結婚をお金の面から見てみると……実は「高コスパ」?

2020/8/25

結婚のメリットは共働きが大前提

ただし、3つの理由のうち2つ目と3つ目は、共働きであることが前提です。

結婚しても、妻が専業主婦だと経済的なセーフティーネットにならないし、夫の扶養の範囲内で働くパートタイマーでも、このメリットが小さくなってしまいます。

公的年金のうち、老齢基礎年金は専業主婦やパートタイマーでも受け取れますが、フルタイムで働き続けると老齢厚生年金額のほうが高くなります。ですから、妻が厚生年金に加入する働き方をして老齢厚生年金を多く受け取ることが、老後の世帯収入をアップさせることにつながります。

「貯蓄ゼロ婚」はNG

このように、お金の面ではシングルでいるより結婚したほうがよいのですが、避けたいのは「貯蓄ゼロ婚」。

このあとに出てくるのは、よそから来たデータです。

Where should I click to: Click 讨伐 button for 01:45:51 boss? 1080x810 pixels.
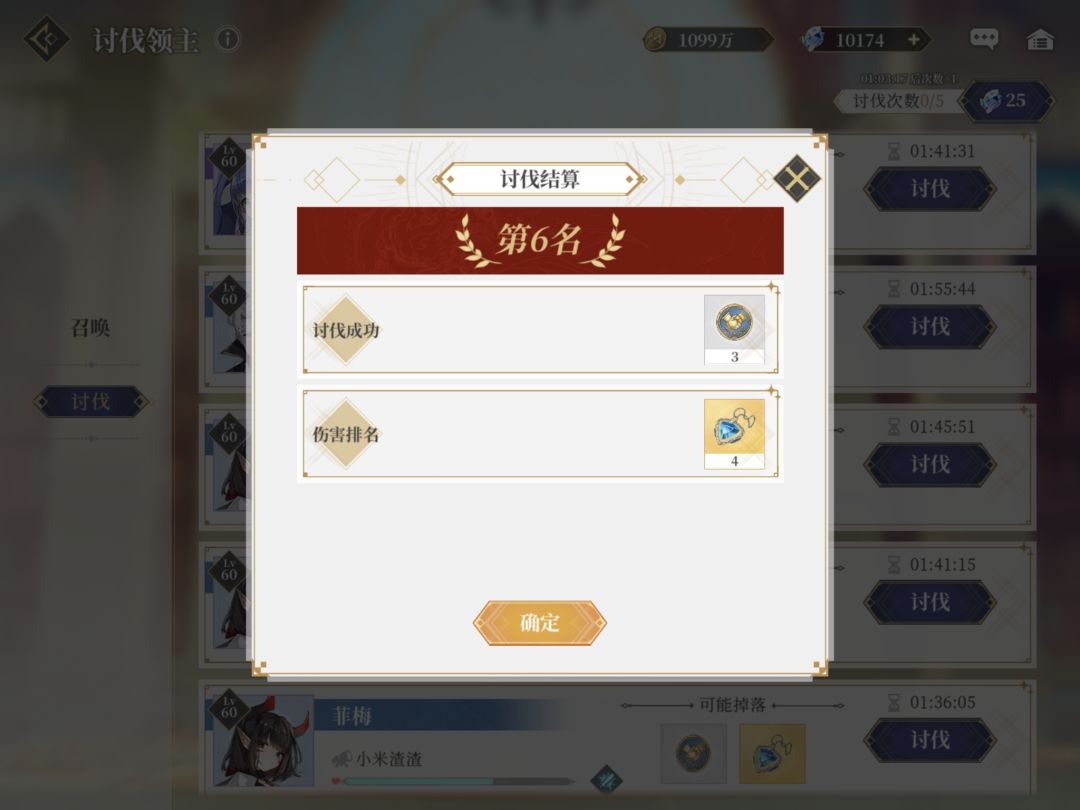(930, 464)
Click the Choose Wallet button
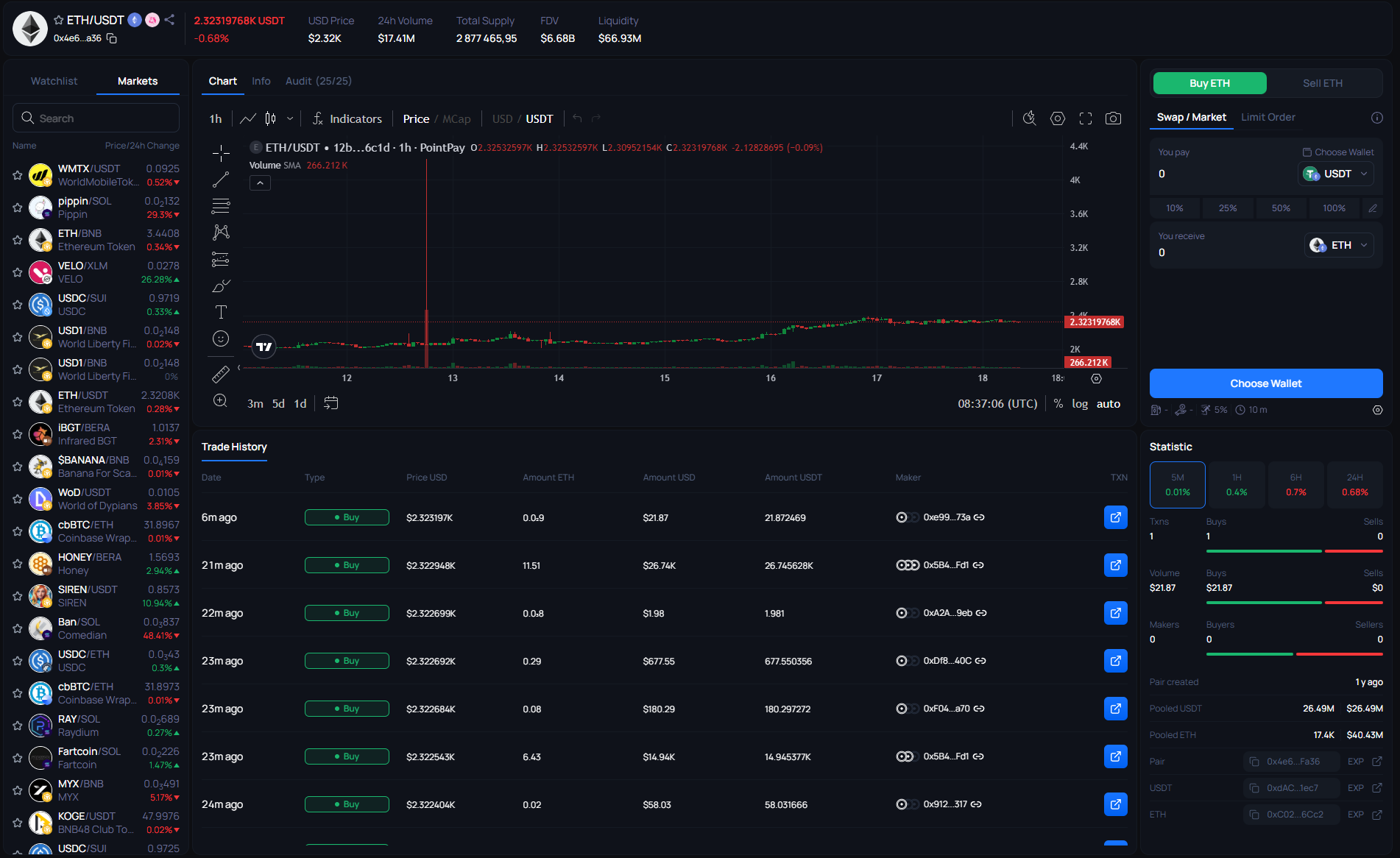This screenshot has height=858, width=1400. 1265,383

結婚して共働きするつもりでいても、妻が妊娠すると産休・育休中は収入が減ります。保育園の都合などですぐに仕事に復帰できないことも考えられます。そうなるとしばらくの間は夫1人の収入だけで家計を維持していかなければなりません。

夫の貯蓄がゼロということは、それまで収入のすべてを自分1人のために使ってきたわけですから、それで家族3人の生活費を捻出するのは難しいでしょう。

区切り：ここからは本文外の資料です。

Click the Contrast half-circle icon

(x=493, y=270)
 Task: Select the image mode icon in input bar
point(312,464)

そのうえ妻にも貯蓄がなかったら、家計が破綻することにもなりかねません。

そこまで至らなかったとしても、子どもが生まれれば教育費がかかり、マイホームを買うことになるかもしれず、できれば少しずつ老後資金づくりもしておきたいですよね。

でも、結婚したときに貯蓄がなかったら、教育費、住宅費をゼロから用意しなければならず、老後資金をつくるゆとりがなくなります。「貯蓄ゼロ婚」のしわ寄せは老後の生活にも及ぶのです。

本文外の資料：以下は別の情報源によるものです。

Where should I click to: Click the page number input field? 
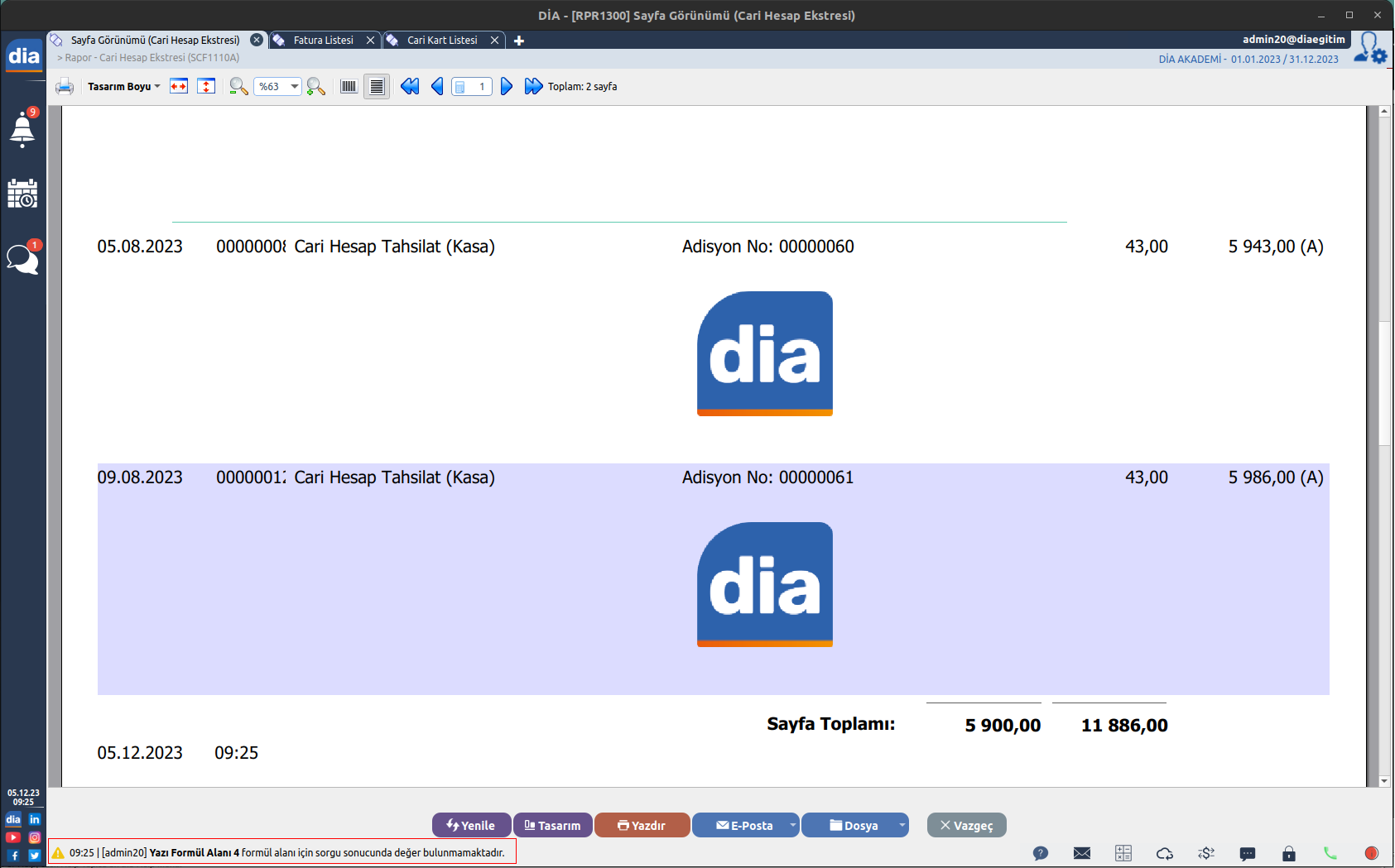(477, 87)
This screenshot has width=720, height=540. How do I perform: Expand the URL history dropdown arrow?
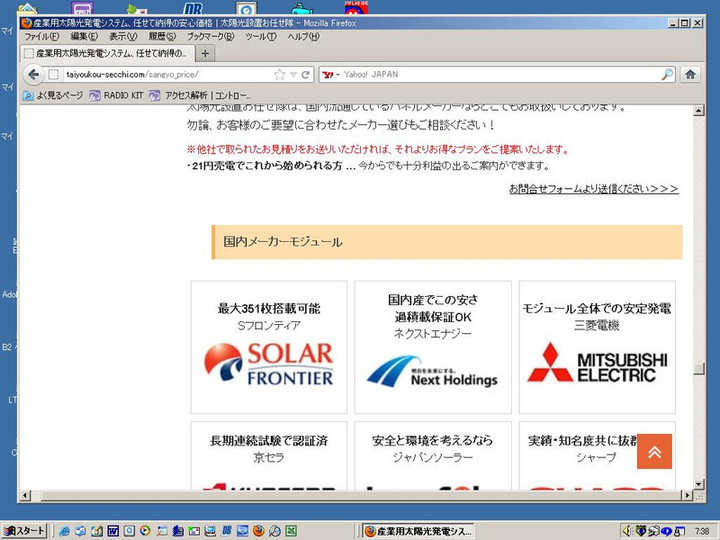293,75
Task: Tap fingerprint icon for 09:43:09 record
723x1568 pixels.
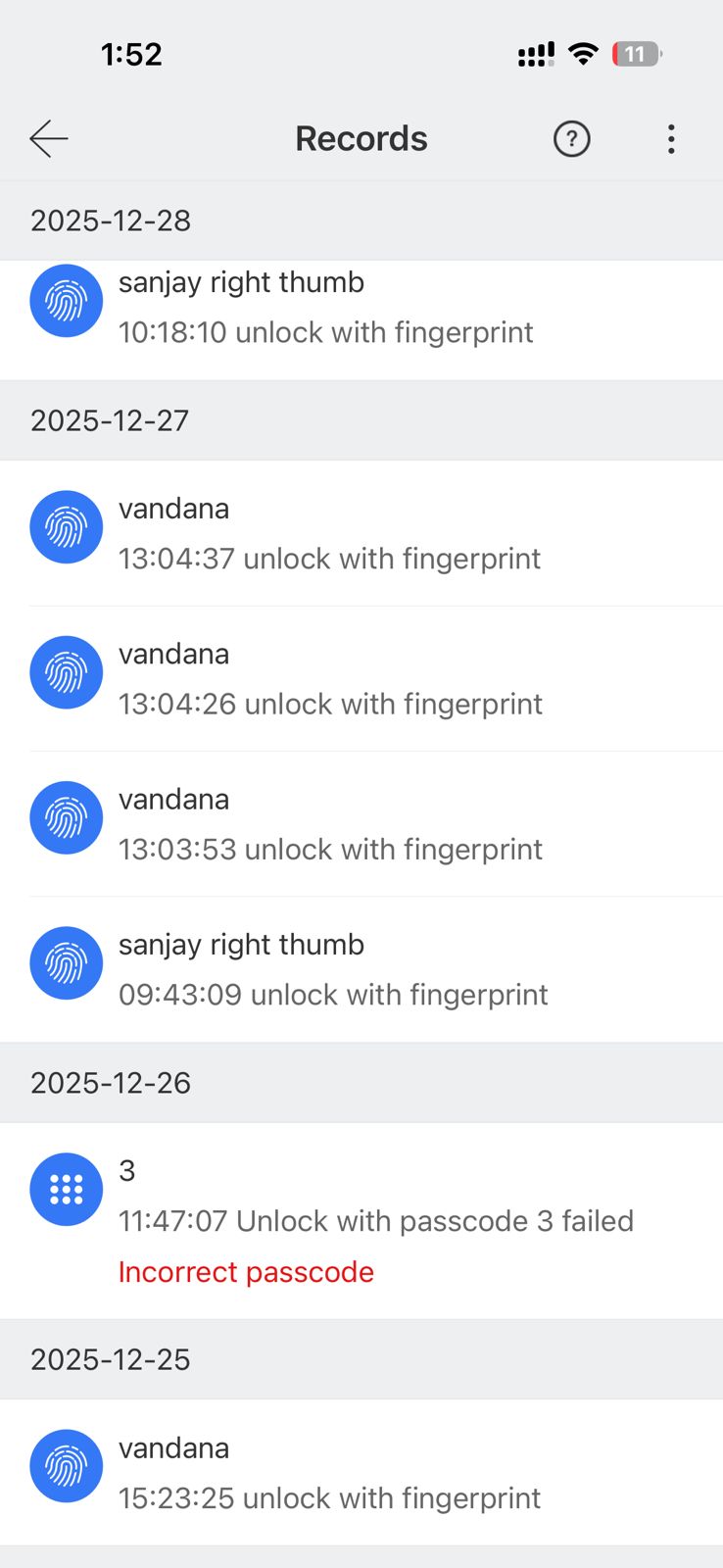Action: click(x=66, y=963)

結婚するときは、お互いの貯蓄額を知らせ合うこと、もし貯蓄が少ないようだったら、結婚するまでにできる限りためておくことが大切です。

結婚するときにお金を使いすぎない

これから結婚するというカップルが相談に訪れたことがありました。

女性のほうは、これまでいくつもの友人の結婚式に招かれていて、それと同程度の結婚式を挙げたい。でも、2人ともあまり貯蓄がなく、男性のほうは結婚式にお金をかけ過ぎたくない、というのです。

ファイナンシャルプランナー(FP)の私としては当然、結婚式にかけるお金はできるだけ抑えて、貯蓄を温存したほうがよいとアドバイスしましたが、女性のほうは納得していないようでした。

結婚式だけでなく、新婚旅行や新居の家具や家電の購入など、結婚するときには何かと物入りです。2人の貯蓄や親からの援助なども含めて、どのくらいお金をかけられるのかをしっかり計算して予算を決め、その範囲内でできることをする、というのが望ましいといえます。

お金のことで意見が合わず、それが夫婦げんかの原因になることも多いもの。結婚する前、あるいは結婚直後にお金に関する考え方や貯蓄の方針などを話し合い、日ごろのお金の管理の仕方を決めておくことが大切です。結婚はゴールではなくスタートなのですから。